The momentum was real. A week after our advocacy push, Center for Biologics Evaluation and Research Director Dr. Vinay Prasad announced his resignation. Too many families like mine watched as treatments were blocked, often with the support of FDA Commissioner Marty Makary, and that felt like an avoidable tragedy. This is not about partisan theater; it is about bureaucrats making decisions that cost lives.
Faith keeps me steady through the anger and the grief. At Easter we celebrated the carpenter who stood up to the establishment of His day and refused to let the vulnerable be discarded. He fell but He did not falter, and I try to let that example guide my legs when the road gets hard and the regulators get stubborn.
As Holy Thursday approached this year, Ryu had a rough night and needed his Bipap machine to help his lungs. He looked at me — my 14-year-old, wheelchair-bound son who smiles through so much pain — and said, “Mom, this sucks. But what you’re doing makes it a lot easier.” Those words are not dramatic. They are a mission statement for why I push policymakers and why families keep speaking up.
I’ve been saying the same prayer for help and to be able to lend my voice for over 40 years. To the world, Angelo and Antonio may be gone, but their memory is the foundation of every decision my husband and I make for Ryu. God has given me chances to carry their story from El Paso to our nation’s capital, and I will use every one of those chances.

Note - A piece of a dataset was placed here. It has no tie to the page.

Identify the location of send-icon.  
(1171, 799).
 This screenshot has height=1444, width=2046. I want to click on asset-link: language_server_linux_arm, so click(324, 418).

Commissioner Makary and others charged with protecting public health seem to have forgotten that their job is to save lives, not to gatekeep hope. That neglect calls for accountability and for a grown-up conversation about how the FDA balances caution with compassion. My faith tells me God has different plans than bureaucrats do, and for now He is letting me use my voice to fight for those plans.
God appears to be just getting started with me, and so far it has been amazing. I am not surprised, because in forty years of praying, trusting and acting I have learned that hope paired with effort can move mountains and change policy. I will keep showing up for Ryu and for every parent who needs someone to say that their child matters more than regulatory pride.